103. La Cour relève que ces mesures exceptionnelles provisoires, prises pour le
temps des soulèvements populaires qui ont éclaté le 25 juillet 2021 ont été
prolongées pour une durée indéterminée annoncée dans le discours du
Chef de l’État le 24 août 2021.35 Par ailleurs, par décret du 30 mars 2022,
le Président de la République a joint l’acte à la parole et a dissous
l’Assemblée des représentants du peuple et également levé l’immunité de
ses membres.
104. La Cour observe qu’en cas de crise grave ou lorsque la cohabitation entre
l’exécutif et le législatif est devenue impossible, la dissolution d’un organe
législatif doit s’accompagner de mesures visant à organiser des élections
législatives dans des délais aussi brefs que possible. En l’espèce, la Cour
note qu’entre la date de suspension de l’Assemblée des représentants du
peuple le 25 juillet 2021 et l’élection de nouveaux représentants du peuple,
les 17 décembre 2022 et 29 janvier 2023 respectivement, il s’est écoulé un
an et cinq mois. La Cour considère qu’une si longue période observée avant
l’organisation des élections législatives témoigne de la volonté réelle de
l’exécutif d’exercer les fonctions législatives. La Cour estime que toutes les
mesures prises par le pouvoir exécutif pour suspendre, proroger la
suspension puis dissoudre l’Assemblée des représentants du peuple ont
dépouillé celle-ci de toutes ses prérogatives et constituent une ingérence
dans les domaines de fonctions du pouvoir législatif.

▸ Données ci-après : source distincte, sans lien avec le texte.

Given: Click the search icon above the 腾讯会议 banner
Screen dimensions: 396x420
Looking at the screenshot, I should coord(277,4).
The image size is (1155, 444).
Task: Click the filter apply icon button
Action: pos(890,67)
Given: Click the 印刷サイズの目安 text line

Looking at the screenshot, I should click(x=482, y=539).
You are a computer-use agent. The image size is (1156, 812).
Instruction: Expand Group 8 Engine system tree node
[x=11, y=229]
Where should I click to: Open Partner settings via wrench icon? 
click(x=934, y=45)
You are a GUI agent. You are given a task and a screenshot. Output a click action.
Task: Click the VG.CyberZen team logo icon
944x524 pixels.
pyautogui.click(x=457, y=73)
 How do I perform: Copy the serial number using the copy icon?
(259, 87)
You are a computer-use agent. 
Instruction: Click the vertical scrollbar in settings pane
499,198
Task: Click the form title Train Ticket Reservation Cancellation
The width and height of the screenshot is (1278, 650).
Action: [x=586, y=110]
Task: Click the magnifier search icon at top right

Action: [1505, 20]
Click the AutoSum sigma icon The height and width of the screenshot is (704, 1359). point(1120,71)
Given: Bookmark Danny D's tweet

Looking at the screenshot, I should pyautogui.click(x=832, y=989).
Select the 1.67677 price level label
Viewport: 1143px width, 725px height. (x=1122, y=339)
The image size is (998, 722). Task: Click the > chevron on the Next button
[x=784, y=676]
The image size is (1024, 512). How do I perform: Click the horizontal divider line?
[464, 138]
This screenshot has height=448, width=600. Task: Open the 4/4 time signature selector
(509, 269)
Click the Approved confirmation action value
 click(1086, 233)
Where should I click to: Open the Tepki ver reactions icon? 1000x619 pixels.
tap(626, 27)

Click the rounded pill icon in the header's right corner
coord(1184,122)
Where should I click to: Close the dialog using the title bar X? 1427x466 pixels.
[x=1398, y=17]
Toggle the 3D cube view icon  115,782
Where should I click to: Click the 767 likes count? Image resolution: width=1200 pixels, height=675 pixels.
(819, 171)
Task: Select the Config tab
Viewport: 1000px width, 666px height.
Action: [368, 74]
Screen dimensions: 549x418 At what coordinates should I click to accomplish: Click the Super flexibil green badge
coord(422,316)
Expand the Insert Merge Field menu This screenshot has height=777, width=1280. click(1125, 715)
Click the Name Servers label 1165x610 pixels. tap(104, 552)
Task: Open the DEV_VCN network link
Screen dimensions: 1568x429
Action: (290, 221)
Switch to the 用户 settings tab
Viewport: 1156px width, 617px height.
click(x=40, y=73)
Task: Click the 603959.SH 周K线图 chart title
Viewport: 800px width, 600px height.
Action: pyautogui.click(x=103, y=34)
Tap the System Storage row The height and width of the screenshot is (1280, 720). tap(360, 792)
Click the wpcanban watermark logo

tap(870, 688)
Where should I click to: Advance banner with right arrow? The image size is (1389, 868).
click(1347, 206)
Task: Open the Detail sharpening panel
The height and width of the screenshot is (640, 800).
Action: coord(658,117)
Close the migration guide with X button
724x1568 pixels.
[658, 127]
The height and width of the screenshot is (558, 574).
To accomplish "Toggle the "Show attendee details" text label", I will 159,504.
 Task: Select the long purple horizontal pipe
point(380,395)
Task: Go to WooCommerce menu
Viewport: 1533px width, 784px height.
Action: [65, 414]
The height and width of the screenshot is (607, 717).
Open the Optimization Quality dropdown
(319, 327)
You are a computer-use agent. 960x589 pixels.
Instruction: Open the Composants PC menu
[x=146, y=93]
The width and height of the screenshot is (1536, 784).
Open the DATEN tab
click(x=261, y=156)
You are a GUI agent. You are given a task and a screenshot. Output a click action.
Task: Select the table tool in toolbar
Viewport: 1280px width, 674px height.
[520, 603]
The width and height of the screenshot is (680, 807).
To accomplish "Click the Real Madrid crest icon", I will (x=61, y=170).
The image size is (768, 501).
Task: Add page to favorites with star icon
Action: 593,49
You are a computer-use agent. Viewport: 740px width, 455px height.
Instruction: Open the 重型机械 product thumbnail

105. La Cour rappelle que […] la séparation des pouvoirs exige que les trois
piliers de l’État exercent leurs pouvoirs de manière indépendante. Le
pouvoir exécutif doit être considéré comme distinct du pouvoir judiciaire et
du Parlement.36
35
Décret n° 2021-109 du 24 août 2021, relatif à la prorogation des mesures exceptionnelles relatives à
la suspension des compétences de l’Assemblée des représentants du peuple.
36 CADHP, Kevin Mgwanga Gunme et autres c. Cameroun, Communication 266/03, § 211 et 212,
45ème session ordinaire, 13 - 27 mai 2009.